Retype all of the following material exactly, line for line.
= = = =
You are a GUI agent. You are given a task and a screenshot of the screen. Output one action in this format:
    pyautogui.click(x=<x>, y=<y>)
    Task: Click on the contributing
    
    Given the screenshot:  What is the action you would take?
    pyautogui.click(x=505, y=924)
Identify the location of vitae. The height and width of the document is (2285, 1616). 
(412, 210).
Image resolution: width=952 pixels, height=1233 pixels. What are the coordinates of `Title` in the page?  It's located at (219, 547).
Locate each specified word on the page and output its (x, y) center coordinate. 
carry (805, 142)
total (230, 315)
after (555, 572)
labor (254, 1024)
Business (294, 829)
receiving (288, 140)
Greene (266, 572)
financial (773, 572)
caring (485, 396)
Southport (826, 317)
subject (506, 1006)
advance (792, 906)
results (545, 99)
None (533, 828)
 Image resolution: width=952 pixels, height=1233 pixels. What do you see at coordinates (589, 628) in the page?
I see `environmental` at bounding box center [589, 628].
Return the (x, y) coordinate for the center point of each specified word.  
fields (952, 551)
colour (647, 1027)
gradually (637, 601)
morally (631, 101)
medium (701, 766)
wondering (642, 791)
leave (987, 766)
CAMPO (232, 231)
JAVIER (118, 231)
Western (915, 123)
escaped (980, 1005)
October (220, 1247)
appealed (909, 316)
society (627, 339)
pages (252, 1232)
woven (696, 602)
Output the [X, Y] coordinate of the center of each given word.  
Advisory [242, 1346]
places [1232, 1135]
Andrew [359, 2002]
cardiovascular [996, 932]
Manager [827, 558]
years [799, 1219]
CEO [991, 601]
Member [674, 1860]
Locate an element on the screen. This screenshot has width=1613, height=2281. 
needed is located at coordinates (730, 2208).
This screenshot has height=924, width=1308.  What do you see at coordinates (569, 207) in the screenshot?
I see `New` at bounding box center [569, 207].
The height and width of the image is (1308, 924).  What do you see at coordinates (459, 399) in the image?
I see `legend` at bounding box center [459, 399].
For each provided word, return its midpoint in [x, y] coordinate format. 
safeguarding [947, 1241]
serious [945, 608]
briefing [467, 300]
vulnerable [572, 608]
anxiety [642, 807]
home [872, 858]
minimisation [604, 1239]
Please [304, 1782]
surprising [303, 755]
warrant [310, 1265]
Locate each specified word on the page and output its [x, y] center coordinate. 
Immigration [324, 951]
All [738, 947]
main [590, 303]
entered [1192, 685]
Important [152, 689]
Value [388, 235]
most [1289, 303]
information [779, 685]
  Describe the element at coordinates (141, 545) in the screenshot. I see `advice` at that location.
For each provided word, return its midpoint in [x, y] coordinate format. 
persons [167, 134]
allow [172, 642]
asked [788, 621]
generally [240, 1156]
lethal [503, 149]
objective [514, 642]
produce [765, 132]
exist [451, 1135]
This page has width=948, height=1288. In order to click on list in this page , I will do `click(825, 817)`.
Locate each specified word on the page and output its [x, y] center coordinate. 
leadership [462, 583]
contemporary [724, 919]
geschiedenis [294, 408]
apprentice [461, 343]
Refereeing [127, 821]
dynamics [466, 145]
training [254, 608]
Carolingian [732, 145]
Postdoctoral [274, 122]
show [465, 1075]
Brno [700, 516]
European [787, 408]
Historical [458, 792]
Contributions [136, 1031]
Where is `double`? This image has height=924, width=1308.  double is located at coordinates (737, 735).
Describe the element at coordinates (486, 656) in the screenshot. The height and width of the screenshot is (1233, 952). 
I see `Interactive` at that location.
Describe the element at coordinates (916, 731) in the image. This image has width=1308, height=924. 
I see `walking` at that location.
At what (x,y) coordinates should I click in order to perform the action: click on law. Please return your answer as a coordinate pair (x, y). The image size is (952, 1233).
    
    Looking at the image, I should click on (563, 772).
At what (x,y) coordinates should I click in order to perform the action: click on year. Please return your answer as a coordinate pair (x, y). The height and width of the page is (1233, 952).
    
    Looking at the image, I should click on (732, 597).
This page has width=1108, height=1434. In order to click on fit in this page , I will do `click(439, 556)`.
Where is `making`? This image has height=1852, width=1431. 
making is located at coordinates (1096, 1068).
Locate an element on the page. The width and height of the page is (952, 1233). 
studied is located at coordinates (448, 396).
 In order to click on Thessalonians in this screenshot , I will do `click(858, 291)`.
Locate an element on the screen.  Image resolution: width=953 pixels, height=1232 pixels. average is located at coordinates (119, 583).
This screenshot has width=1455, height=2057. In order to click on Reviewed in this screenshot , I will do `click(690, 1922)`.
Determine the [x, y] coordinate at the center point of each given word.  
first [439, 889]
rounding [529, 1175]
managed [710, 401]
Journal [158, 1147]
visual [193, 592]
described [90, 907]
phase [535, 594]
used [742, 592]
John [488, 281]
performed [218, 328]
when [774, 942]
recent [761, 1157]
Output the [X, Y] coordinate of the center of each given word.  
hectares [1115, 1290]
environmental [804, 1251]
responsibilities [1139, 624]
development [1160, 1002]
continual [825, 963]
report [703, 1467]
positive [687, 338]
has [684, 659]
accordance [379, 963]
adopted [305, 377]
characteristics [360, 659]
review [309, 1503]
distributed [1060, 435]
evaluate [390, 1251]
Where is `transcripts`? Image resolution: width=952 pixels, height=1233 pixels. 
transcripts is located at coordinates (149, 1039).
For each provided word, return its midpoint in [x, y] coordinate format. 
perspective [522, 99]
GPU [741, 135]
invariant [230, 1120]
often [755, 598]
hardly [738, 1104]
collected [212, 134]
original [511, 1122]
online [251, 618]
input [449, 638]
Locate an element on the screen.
= = = =
# [Task response]
You are a GUI agent. You are given a task and a screenshot of the screen. Output one action in this format:
    pyautogui.click(x=<x>, y=<y>)
    Task: Click on the contributing
    
    Given the screenshot:  What is the action you would take?
    pyautogui.click(x=505, y=924)
Identify the location of vitae. The height and width of the document is (2285, 1616). 
(412, 210).
Image resolution: width=952 pixels, height=1233 pixels. What are the coordinates of `Title` in the page?  It's located at (219, 547).
Locate each specified word on the page and output its (x, y) center coordinate. 
carry (805, 142)
total (230, 315)
after (555, 572)
labor (254, 1024)
Business (294, 829)
receiving (288, 140)
Greene (266, 572)
financial (773, 572)
caring (485, 396)
Southport (826, 317)
subject (506, 1006)
advance (792, 906)
results (545, 99)
None (533, 828)
 Image resolution: width=952 pixels, height=1233 pixels. What do you see at coordinates (589, 628) in the page?
I see `environmental` at bounding box center [589, 628].
Return the (x, y) coordinate for the center point of each specified word.  
fields (952, 551)
colour (647, 1027)
gradually (637, 601)
morally (631, 101)
medium (701, 766)
wondering (642, 791)
leave (987, 766)
CAMPO (232, 231)
JAVIER (118, 231)
Western (915, 123)
escaped (980, 1005)
October (220, 1247)
appealed (909, 316)
society (627, 339)
pages (252, 1232)
woven (696, 602)
Output the [X, Y] coordinate of the center of each given word.  
Advisory [242, 1346]
places [1232, 1135]
Andrew [359, 2002]
cardiovascular [996, 932]
Manager [827, 558]
years [799, 1219]
CEO [991, 601]
Member [674, 1860]
Locate an element on the screen. This screenshot has width=1613, height=2281. 
needed is located at coordinates (730, 2208).
This screenshot has height=924, width=1308.  What do you see at coordinates (569, 207) in the screenshot?
I see `New` at bounding box center [569, 207].
The height and width of the image is (1308, 924).  What do you see at coordinates (459, 399) in the image?
I see `legend` at bounding box center [459, 399].
For each provided word, return its midpoint in [x, y] coordinate format. 
safeguarding [947, 1241]
serious [945, 608]
briefing [467, 300]
vulnerable [572, 608]
anxiety [642, 807]
home [872, 858]
minimisation [604, 1239]
Please [304, 1782]
surprising [303, 755]
warrant [310, 1265]
Locate each specified word on the page and output its [x, y] center coordinate. 
Immigration [324, 951]
All [738, 947]
main [590, 303]
entered [1192, 685]
Important [152, 689]
Value [388, 235]
most [1289, 303]
information [779, 685]
  Describe the element at coordinates (141, 545) in the screenshot. I see `advice` at that location.
For each provided word, return its midpoint in [x, y] coordinate format. 
persons [167, 134]
allow [172, 642]
asked [788, 621]
generally [240, 1156]
lethal [503, 149]
objective [514, 642]
produce [765, 132]
exist [451, 1135]
This page has width=948, height=1288. In order to click on list in this page , I will do `click(825, 817)`.
Locate each specified word on the page and output its [x, y] center coordinate. 
leadership [462, 583]
contemporary [724, 919]
geschiedenis [294, 408]
apprentice [461, 343]
Refereeing [127, 821]
dynamics [466, 145]
training [254, 608]
Carolingian [732, 145]
Postdoctoral [274, 122]
show [465, 1075]
Brno [700, 516]
European [787, 408]
Historical [458, 792]
Contributions [136, 1031]
Where is `double`? This image has height=924, width=1308.  double is located at coordinates (737, 735).
Describe the element at coordinates (486, 656) in the screenshot. The height and width of the screenshot is (1233, 952). 
I see `Interactive` at that location.
Describe the element at coordinates (916, 731) in the image. This image has width=1308, height=924. 
I see `walking` at that location.
At what (x,y) coordinates should I click in order to perform the action: click on law. Please return your answer as a coordinate pair (x, y). The image size is (952, 1233).
    
    Looking at the image, I should click on (563, 772).
At what (x,y) coordinates should I click in order to perform the action: click on year. Please return your answer as a coordinate pair (x, y). The height and width of the page is (1233, 952).
    
    Looking at the image, I should click on (732, 597).
This page has width=1108, height=1434. In order to click on fit in this page , I will do `click(439, 556)`.
Where is `making`? This image has height=1852, width=1431. 
making is located at coordinates (1096, 1068).
Locate an element on the page. The width and height of the page is (952, 1233). 
studied is located at coordinates (448, 396).
 In order to click on Thessalonians in this screenshot , I will do `click(858, 291)`.
Locate an element on the screen.  Image resolution: width=953 pixels, height=1232 pixels. average is located at coordinates (119, 583).
This screenshot has width=1455, height=2057. In order to click on Reviewed in this screenshot , I will do `click(690, 1922)`.
Determine the [x, y] coordinate at the center point of each given word.  
first [439, 889]
rounding [529, 1175]
managed [710, 401]
Journal [158, 1147]
visual [193, 592]
described [90, 907]
phase [535, 594]
used [742, 592]
John [488, 281]
performed [218, 328]
when [774, 942]
recent [761, 1157]
Output the [X, Y] coordinate of the center of each given word.  
hectares [1115, 1290]
environmental [804, 1251]
responsibilities [1139, 624]
development [1160, 1002]
continual [825, 963]
report [703, 1467]
positive [687, 338]
has [684, 659]
accordance [379, 963]
adopted [305, 377]
characteristics [360, 659]
review [309, 1503]
distributed [1060, 435]
evaluate [390, 1251]
Where is `transcripts`? Image resolution: width=952 pixels, height=1233 pixels. 
transcripts is located at coordinates (149, 1039).
For each provided word, return its midpoint in [x, y] coordinate format. 
perspective [522, 99]
GPU [741, 135]
invariant [230, 1120]
often [755, 598]
hardly [738, 1104]
collected [212, 134]
original [511, 1122]
online [251, 618]
input [449, 638]
Locate an element on the screen.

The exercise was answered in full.